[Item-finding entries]
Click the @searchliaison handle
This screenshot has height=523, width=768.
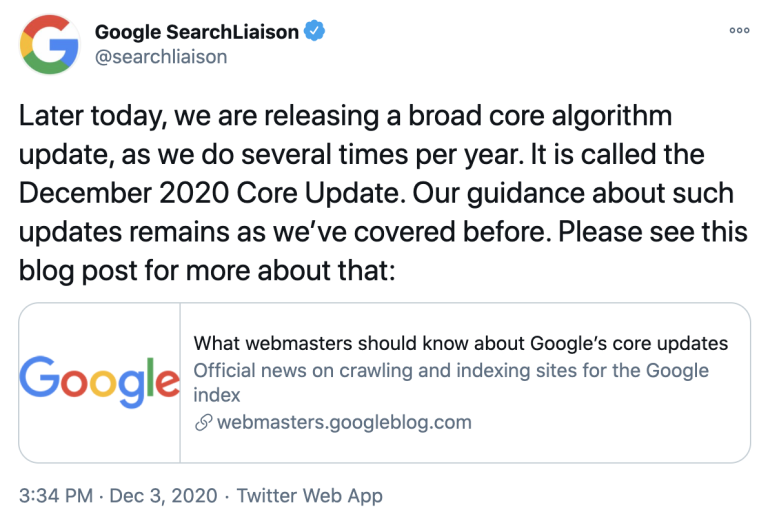pos(161,56)
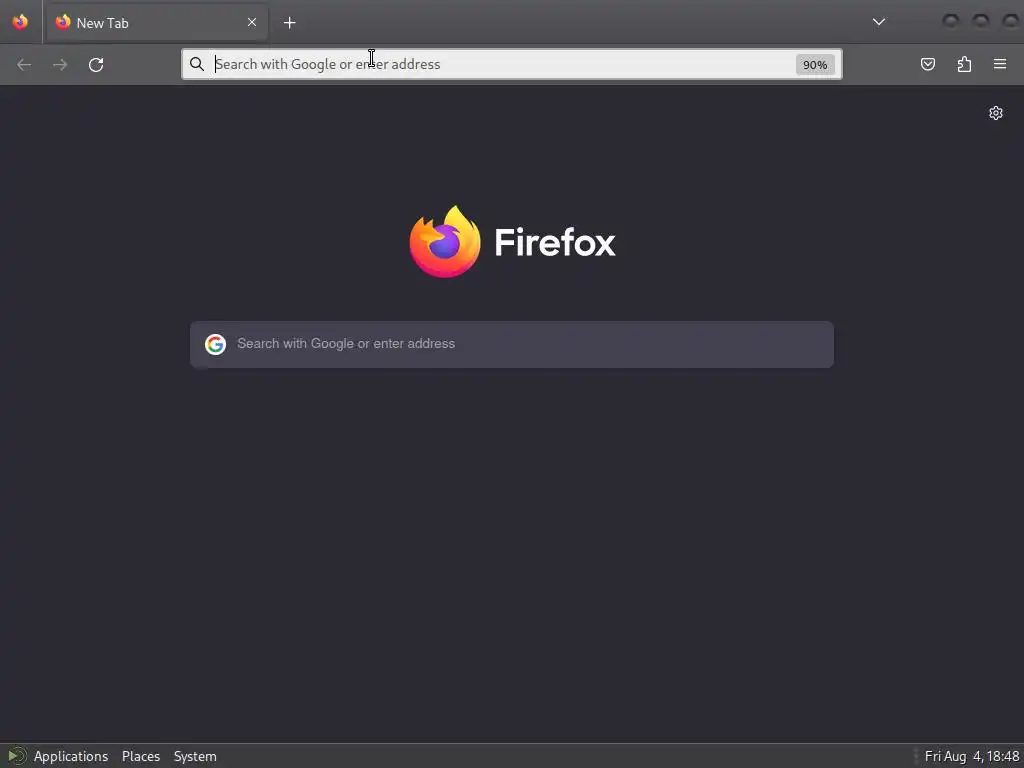The height and width of the screenshot is (768, 1024).
Task: Reset zoom via the 90% badge
Action: coord(815,65)
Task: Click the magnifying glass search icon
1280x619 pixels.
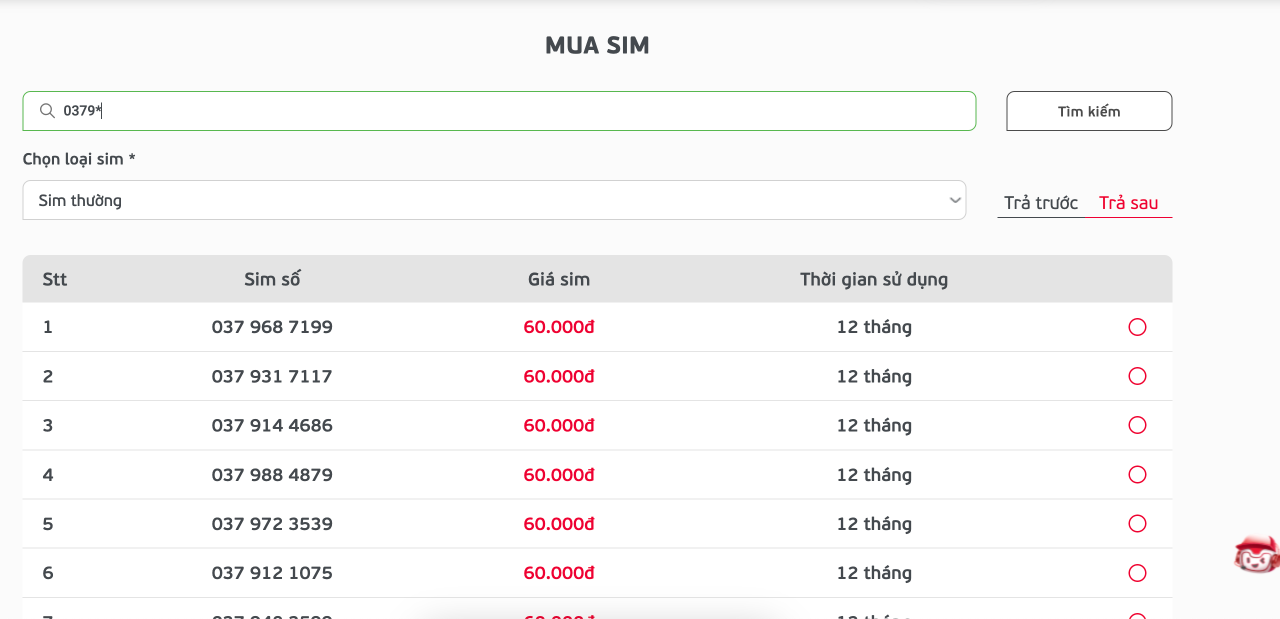Action: click(47, 110)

**TASK TO COMPLETE**
Update all of the entries above, replacing "search icon" with "search button" and keeping everything else unchanged. Leave the pictures out of your answer.

**ANSWER TO THIS EXERCISE**
Click the @searchliaison handle
This screenshot has height=523, width=768.
pos(161,56)
The height and width of the screenshot is (768, 1024).
Task: Reset zoom via the 90% badge
Action: coord(815,65)
Task: Click the magnifying glass search button
1280x619 pixels.
Action: click(47, 110)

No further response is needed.